Livedoor Co, the Japanese Internet company charged with securities fraud, said it may sell a stake to outside investors after a raid on its offices triggered a 91 percent slide in market value.
"We've been approached by half a dozen potential sponsors, including financial companies and strategic partners," chief executive officer Kozo Hiramatsu said in an interview broadcast yesterday. "It's one of the options we have, including restructuring the company ourselves."
Hiramatsu, 60, is seeking to streamline Livedoor's businesses to focus on media, online finance and business software after advertising sales dropped as much as 50 percent in the wake of the investigation. Tokyo prosecutors raided the company's offices and founder Takafumi Horie's home on Jan. 16 on allegations the company misled shareholders during an acquisition and inflated earnings.
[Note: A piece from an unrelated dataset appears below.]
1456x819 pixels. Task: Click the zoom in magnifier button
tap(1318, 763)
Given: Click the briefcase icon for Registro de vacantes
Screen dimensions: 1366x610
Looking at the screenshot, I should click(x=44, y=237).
Under Horie, Livedoor's sales rose 13-fold to ?78.4 billion (US$659.4 million) in five years, helped by acquisitions including a used-car dealership and construction firm.
Hiramatsu, who spent 13 years at Sony Corp at its overseas and the personal computer businesses, said negotiations are under way to end ties with Livedoor Auto Co, which sells used cars, and Dynacity Corp, a condominium developer.
Shares of Livedoor were offered at ?56, down 15 percent from its March 10 close, as of 1:24pm on the Mothers section of the Tokyo Stock Exchange. Stocks can't trade until the number of buy and sell orders match, according to exchange rules.
Livedoor on Feb. 15 reported unaudited first-quarter net income rose more than 10-fold to ?4.9 billion from ?455 million a year earlier. The company reiterated its forecast for ?16 billion for the year ending Sept. 30, up from ?15.5 billion a year earlier.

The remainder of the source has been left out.